Oh, autumn. I could howl from dread of winter’s approach. Evenings pull in as summer’s romantic dreams fade to sepia, then fall like brittle lace down to earth. Here in Manhattan it’s the season of tourists and torch songs, of ties worn but loosened in the lingering heat of the subway. Of stilettoed boots beating ambitious drumbeats against the pavement. Or it was before the wolf of COVID began to prowl the earth.
In this season of twilight the heart hungers for solace–and, brother, doesn’t Hollywood know it! Autumn’s the time for prestige pix, familiar weepies, and the gentling distance of nostalgia. If we’ve been very very lucky–and this year we are–we get a hum-fucking-dinger of a remake.
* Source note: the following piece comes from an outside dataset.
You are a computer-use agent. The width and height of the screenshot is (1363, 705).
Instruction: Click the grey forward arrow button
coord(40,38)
That trailer went down like a swift shot of bourbon after dinner with the ex: you knew you wanted it, you just didn’t know how much. Reviews varied between delirious and effusive. Gaga’s the real deal (Screams rang through the air as Madonna twerks and weeps. . .) and Bradley Cooper pulled off a directorial debut that turns fox-eyed boys into legends.
I first saw the original version of A Star is Born when I was 20, visiting a boyfriend in Boston for Valentine’s weekend. He had to work, so I slouched around his apartment and rustled my hangover up a meal before flicking on the tube. Rinky-dink music came through, then suddenly I was awash with the soft pastels of early technicolor and — with wonderful lack of fanfare — the 1937 version of A Star is Born began. (It’s marvelous, the abruptness with which 30s movies often begin and end: no goddamn esoteric images or bloated scrolls of laudatory credits. They just bloody well get on with it.)
Anyway, I settled down, plate of eggs and b. firmly on my lap, and for the next 90 minutes rinsed my psyche in those fairytale pastels, transmuting hangover into tears via the enviably simplicity, the inevitable cruelty, of this old, old story.
If you’re one of the twelve people on the planet who haven’t seen A Star is Born in one iteration or the other — there are two previous remakes*; the 1954 one into which Judy Garland sank her genius and her self-pity, and the 1976 crap-fest where Kris Kristofferson fell beneath the death-grip of Streisand’s acrylics — start with the 1937 version. It’s grounded by the genius of Frederic March, a scabrous script by Dorothy Parker, and real insider events from the Hollywood of the time. This is early Selznick, when he was still capable of irony, before dexedrine and pomposity straitjacketed his abilities. In 1937 he was also still sumptuously married to Hollywood royalty Irene Mayer and Gone with the Wind was firmly in his future. (It would both deify and destroy him.)
You will find many who adore the ’54 Garland version of A Star is Born. Me, I find it almost agonizing to watch, due to Warner’s brutal cuts and Garland’s choice to play Blodgett as the most self-pitying codependent in cinematic history. At times this movie flickers into vivid life, however, the aching brilliance of what-might-have-been. And it does miraculously contain Garland’s and the American film musical’s greatest five minutes of song. This simply-staged number is sui generis and, like Garland herself, made of finer metal than Oscar’s gimcrack gleam any day.
Soon I’ll lay down a few little riffs on how A Star is Born came to be such a deliciously poisoned box of Hollywood bon-bons. But right now, darlings, it’s time for a few beauty treatments.
*NOTE: There’s also a warm-up to the ASIB movie, 1932’s What Price Hollywood?–also Selznick produced, and well worth a gander.